Les spécialistes de la tradition orale
Les griots sont d’abord et avant tout des spécialistes de la tradition orale. Tant d’un point de vue musical que verbal, ils ont une connaissance spécifique qui n’est pas donnée à tous. Grands initiés, ils ont acquis un champ de compétence inaccessible aux autres membres de la société. Dans plusieurs sociétés d’Afrique de l’Ouest, la musique et l’art verbal sont les prérogatives exclusives des griots. Si tout un chacun peut chanter chez soi ou aux champs, le droit de se produire publiquement est réservé aux griots. Les jeliw du Mandingue et les autres griots sont garants de cette prérogative dès leur naissance : seul un individu qui naît dans un lignage de griots a le droit de devenir griot, sans que ce soit une obligation. Le sora quant à lui, peut être issu de n’importe quel groupe social. Son initiation, sa formation, son expérience sont le résultat d’un désir spécifique de devenir sora.

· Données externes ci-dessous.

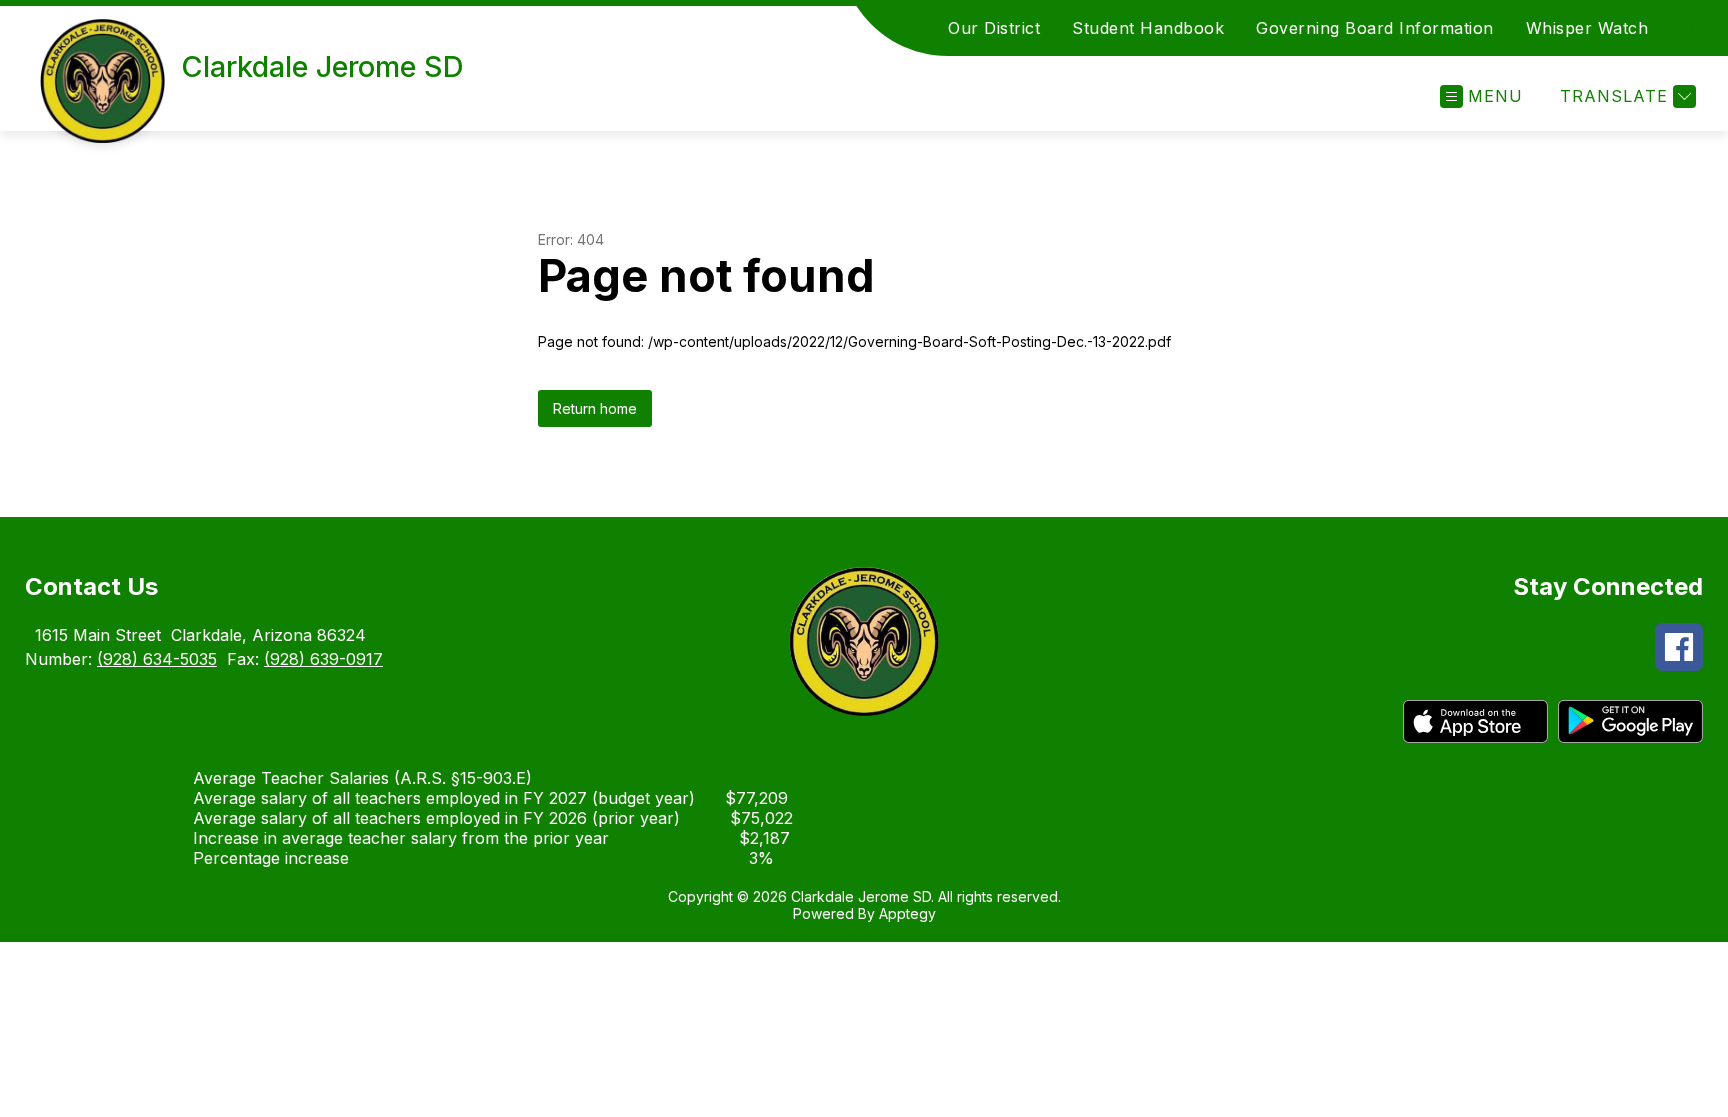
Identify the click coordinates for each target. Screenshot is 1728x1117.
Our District (994, 28)
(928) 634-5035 (157, 659)
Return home (595, 408)
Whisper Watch (1587, 28)
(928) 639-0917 (323, 659)
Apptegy (907, 913)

La société malienne n’est pas sur-spécialisée en ce sens que la plupart de ses membres ont des occupations générales. Ce que nous connaissons de l’histoire de la société mandingue nous porte à croire qu’elle fut plutôt homogène professionnellement. Les  » nobles  » de la hiérarchie sociale traditionnelle tiraient leur subsistance surtout de l’agriculture et de l’élevage. Les groupes socioprofessionnels endogames dont faisaient et font encore partie les griots sont conçus par opposition à cette occupation traditionnelle principale des  » nobles « . De même, la majorité de la population actuelle du Mali se soumet à diverses activités agricoles au gré des saisons. Durant la période des récoltes, par exemple, un commerçant de Bamako quitte son commerce pour retourner au village et y aider sa famille. L’exode rural est souvent un changement temporaire, la coupure avec l’univers villageois n’étant jamais absolue. Le portrait de la société malienne demeure donc celui d’une société où la spécialisation est rare. Le statut professionnel des griots est donc d’autant plus frappant que la majorité de la population ne se définit que très peu par des distinctions professionnelles.

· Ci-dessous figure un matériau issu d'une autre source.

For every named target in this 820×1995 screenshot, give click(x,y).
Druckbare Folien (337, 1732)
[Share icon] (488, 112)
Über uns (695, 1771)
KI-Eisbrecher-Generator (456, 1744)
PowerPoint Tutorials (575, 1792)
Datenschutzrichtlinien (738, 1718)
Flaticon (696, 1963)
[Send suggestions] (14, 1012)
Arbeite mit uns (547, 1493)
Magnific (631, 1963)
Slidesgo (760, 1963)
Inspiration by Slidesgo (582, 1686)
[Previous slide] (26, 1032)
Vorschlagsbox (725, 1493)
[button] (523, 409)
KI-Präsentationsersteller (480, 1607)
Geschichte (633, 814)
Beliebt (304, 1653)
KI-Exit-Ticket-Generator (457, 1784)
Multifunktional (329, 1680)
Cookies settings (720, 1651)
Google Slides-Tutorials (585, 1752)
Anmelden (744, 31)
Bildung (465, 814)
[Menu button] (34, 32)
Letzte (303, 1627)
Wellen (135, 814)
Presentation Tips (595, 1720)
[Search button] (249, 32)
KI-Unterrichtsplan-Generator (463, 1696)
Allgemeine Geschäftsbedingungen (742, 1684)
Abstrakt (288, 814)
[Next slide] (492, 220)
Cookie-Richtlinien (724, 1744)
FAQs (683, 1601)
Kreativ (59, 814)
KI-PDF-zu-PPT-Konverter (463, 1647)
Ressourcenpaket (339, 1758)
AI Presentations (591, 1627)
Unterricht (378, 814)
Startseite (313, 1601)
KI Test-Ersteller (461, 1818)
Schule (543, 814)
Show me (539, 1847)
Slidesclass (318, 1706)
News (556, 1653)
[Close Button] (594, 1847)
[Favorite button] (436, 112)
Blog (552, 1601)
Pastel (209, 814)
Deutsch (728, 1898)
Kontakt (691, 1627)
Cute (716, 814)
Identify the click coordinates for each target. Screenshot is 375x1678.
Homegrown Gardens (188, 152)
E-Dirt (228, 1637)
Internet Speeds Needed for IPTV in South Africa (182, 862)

Bien qu’elle puisse occuper une très grande place dans la vie de ceux qui la pratique, la chasse traditionnelle n’est pas une occupation professionnelle. Un donso (ou chasseur traditionnel) peut être cultivateur ou mécanicien, éleveur ou policier, diplomate ou mendiant. Pour diverses raisons, beaucoup de chasseurs se trouvent dans le domaine militaire, du simple soldat à l’officier supérieur.
Chez les chasseurs, le prestige est associé à un principe de séniorité, accompagné de la possibilité, pour certains individus, de prouver leur valeur par des actes grandioses. Parfois, cette gradation peut contredire la hiérarchie du reste de la société civile. Ainsi, un chasseur peut être soumis à son cadet ou même à son fils en intégrant la confrérie après ceux-ci.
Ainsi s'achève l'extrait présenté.